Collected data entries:

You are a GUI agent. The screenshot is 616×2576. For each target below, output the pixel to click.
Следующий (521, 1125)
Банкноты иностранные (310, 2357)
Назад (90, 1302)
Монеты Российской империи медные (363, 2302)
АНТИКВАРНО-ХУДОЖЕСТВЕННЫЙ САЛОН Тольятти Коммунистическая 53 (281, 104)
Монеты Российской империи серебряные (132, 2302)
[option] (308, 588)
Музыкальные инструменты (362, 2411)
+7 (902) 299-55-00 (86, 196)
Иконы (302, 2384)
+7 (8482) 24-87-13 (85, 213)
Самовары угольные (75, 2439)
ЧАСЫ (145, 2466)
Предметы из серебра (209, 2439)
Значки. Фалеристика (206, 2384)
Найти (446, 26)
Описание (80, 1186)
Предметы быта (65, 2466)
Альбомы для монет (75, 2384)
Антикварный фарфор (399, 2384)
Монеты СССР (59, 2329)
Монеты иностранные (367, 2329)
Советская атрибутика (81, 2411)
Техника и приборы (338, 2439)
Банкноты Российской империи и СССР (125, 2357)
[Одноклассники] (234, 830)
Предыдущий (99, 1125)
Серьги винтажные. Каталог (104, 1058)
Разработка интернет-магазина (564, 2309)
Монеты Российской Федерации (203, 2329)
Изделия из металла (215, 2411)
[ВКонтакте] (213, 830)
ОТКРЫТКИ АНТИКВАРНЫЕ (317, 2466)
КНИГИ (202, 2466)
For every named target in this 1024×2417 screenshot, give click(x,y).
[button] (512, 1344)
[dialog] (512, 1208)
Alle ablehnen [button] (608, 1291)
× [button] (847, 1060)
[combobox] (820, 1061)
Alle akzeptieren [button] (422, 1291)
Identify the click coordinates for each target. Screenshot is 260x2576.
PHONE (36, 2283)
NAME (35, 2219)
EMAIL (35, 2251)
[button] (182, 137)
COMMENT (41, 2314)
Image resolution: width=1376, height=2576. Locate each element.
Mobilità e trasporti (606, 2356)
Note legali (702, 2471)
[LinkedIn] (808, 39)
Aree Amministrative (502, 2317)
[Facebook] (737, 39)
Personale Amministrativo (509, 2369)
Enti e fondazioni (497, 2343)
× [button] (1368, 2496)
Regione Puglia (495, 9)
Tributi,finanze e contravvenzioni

EXERCISE GOAL:
What should come out is the exact run of lines from the one holding "АНТИКВАРНО-ХУДОЖЕСТВЕННЫЙ САЛОН Тольятти" through the end of the records above, and nothing besides.

OUTPUT FOR THIS TASK:
АНТИКВАРНО-ХУДОЖЕСТВЕННЫЙ САЛОН Тольятти Коммунистическая 53 (281, 104)
Монеты Российской империи серебряные (132, 2302)
[option] (308, 588)
Музыкальные инструменты (362, 2411)
+7 (902) 299-55-00 (86, 196)
Иконы (302, 2384)
+7 (8482) 24-87-13 (85, 213)
Самовары угольные (75, 2439)
ЧАСЫ (145, 2466)
Предметы из серебра (209, 2439)
Значки. Фалеристика (206, 2384)
Найти (446, 26)
Описание (80, 1186)
Предметы быта (65, 2466)
Альбомы для монет (75, 2384)
Антикварный фарфор (399, 2384)
Монеты СССР (59, 2329)
Монеты иностранные (367, 2329)
Советская атрибутика (81, 2411)
Техника и приборы (338, 2439)
Банкноты Российской империи и СССР (125, 2357)
[Одноклассники] (234, 830)
Предыдущий (99, 1125)
Серьги винтажные. Каталог (104, 1058)
Разработка интернет-магазина (564, 2309)
Монеты Российской Федерации (203, 2329)
Изделия из металла (215, 2411)
[ВКонтакте] (213, 830)
ОТКРЫТКИ АНТИКВАРНЫЕ (317, 2466)
КНИГИ (202, 2466)
For every named target in this 1024×2417 screenshot, give click(x,y).
[button] (512, 1344)
[dialog] (512, 1208)
Alle ablehnen [button] (608, 1291)
× [button] (847, 1060)
[combobox] (820, 1061)
Alle akzeptieren [button] (422, 1291)
Identify the click coordinates for each target. Screenshot is 260x2576.
PHONE (36, 2283)
NAME (35, 2219)
EMAIL (35, 2251)
[button] (182, 137)
COMMENT (41, 2314)
Image resolution: width=1376, height=2576. Locate each element.
Mobilità e trasporti (606, 2356)
Note legali (702, 2471)
[LinkedIn] (808, 39)
Aree Amministrative (502, 2317)
[Facebook] (737, 39)
Personale Amministrativo (509, 2369)
Enti e fondazioni (497, 2343)
× [button] (1368, 2496)
Regione Puglia (495, 9)
Tributi,finanze e contravvenzioni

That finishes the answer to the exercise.